Er wordt vastgesteld dat bij de rechter aanpalende op de eerste verdieping het dakterras zich over de perceelsgrens bevindt wat in conflict komt met de aanvraag. Echter is dit een burgerrechtelijk aspect en geen stedenbouwkundig aspect.

Bij het ontwerpen van woningen zijn een evenwichtige ruimteverdeling en optimale afmetingen een must gezien deze een grote impact hebben op het wooncomfort. Om het ruimtecomfort van een woning te bewaken is het dus belangrijk dat het aantal slaapkamers in verhouding staat met het aantal beschikbare vierkante meters leefruimte per bewoner.
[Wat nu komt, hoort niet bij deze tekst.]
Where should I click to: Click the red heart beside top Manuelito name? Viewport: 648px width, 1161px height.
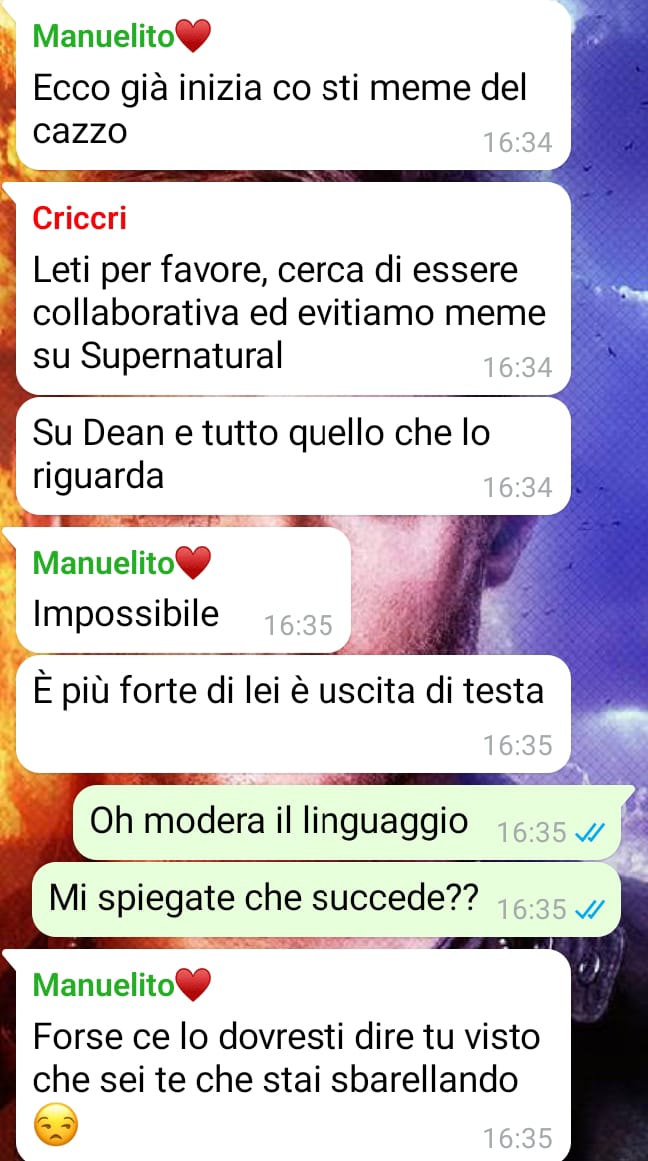193,36
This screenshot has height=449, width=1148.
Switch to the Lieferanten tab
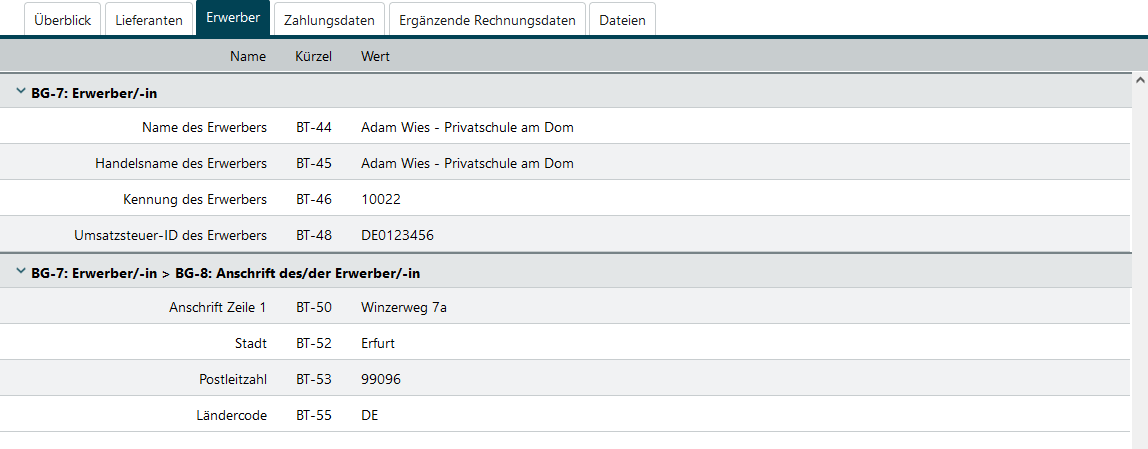point(148,20)
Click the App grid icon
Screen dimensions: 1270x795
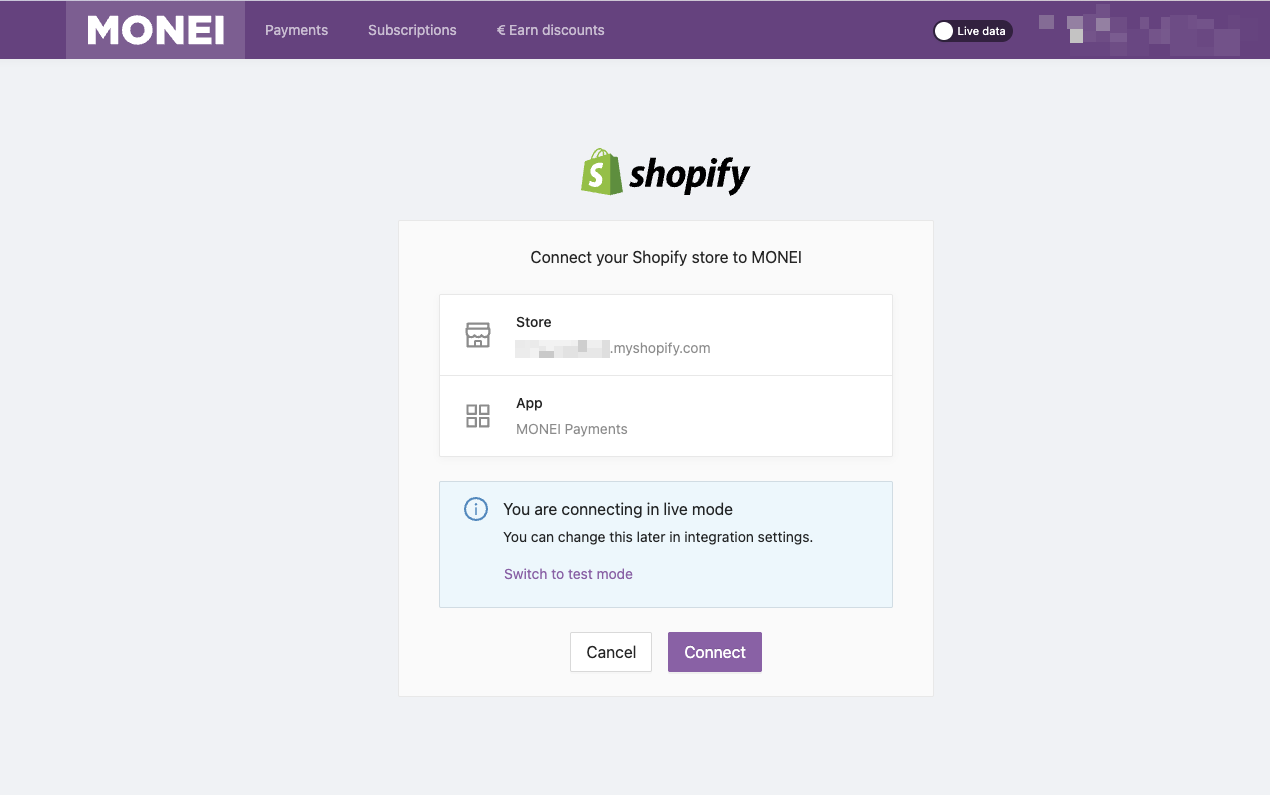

Dit is niet het geval in het voorliggend project, waardoor de woongelegenheden onvoldoende wooncomfort bieden.

 

Advies aan het college

 

Advies over de stedenbouwkundige handelingen

Aan het college wordt voorgesteld om voor de stedenbouwkundige handelingen de omgevingsvergunning te weigeren, hoofdzakelijk omwille van het opdelen van een eengezinswoning in een meergezinswoning waardoor de druk op het perceel, het bouwblok en de wijk onaanvaardbaar verhoogt en de draagkracht van de site wordt overschreden.

 

Juridische grond

Het decreet van 25 april 2014 betreffende de omgevingsvergunning, het decreet houdende algemene bepalingen inzake milieubeleid, de Vlaamse Codex Ruimtelijke Ordening, het decreet betreffende het integraal handelsvestigingsbeleid, het decreet betreffende het natuurbehoud en het natuurlijk milieu en hun uitvoeringsbesluiten zijn van toepassing.

Fasering

Procedurestap

Datum

Indiening aanvraag

16 december 2018

Volledig- en ontvankelijk

10 januari 2019

Start openbaar onderzoek

geen

Einde openbaar onderzoek

geen

Gemeenteraad voor wegenwerken

geen

Uiterste beslissingsdatum

11 maart 2019

Verslag GOA

21 februari 2019

naam GOA

Brenda Dierckx

 

Onderzoek

De aanpalende eigenaars waarvan de scheidingsmuren met het project zouden worden opgericht, uitgebreid of afgebroken, werden om hun standpunt gevraagd.

 

Ingediende bezwaarschriften en petitielijsten

 

Schriftelijke bezwaarschriften

Schriftelijke gebundelde bezwaarschriften

Petitielijsten

Digitale bezwaarschriften

0

0

0

0

 

Besluit

Het college van burgemeester en schepenen beslist:

Artikel 1

Het college sluit zich integraal aan bij het verslag van de gemeentelijke omgevingsambtenaar en maakt dit tot zijn eigen motivatie.

Artikel 2

Het college beslist de aanvraag tot omgevingsvergunning te weigeren.

Artikel 3

De plannen waarvan het overzicht als bijlage bij dit besluit is gevoegd, maken integraal deel uit van dit besluit.

Artikel 4

Dit besluit heeft in principe geen financiële gevolgen.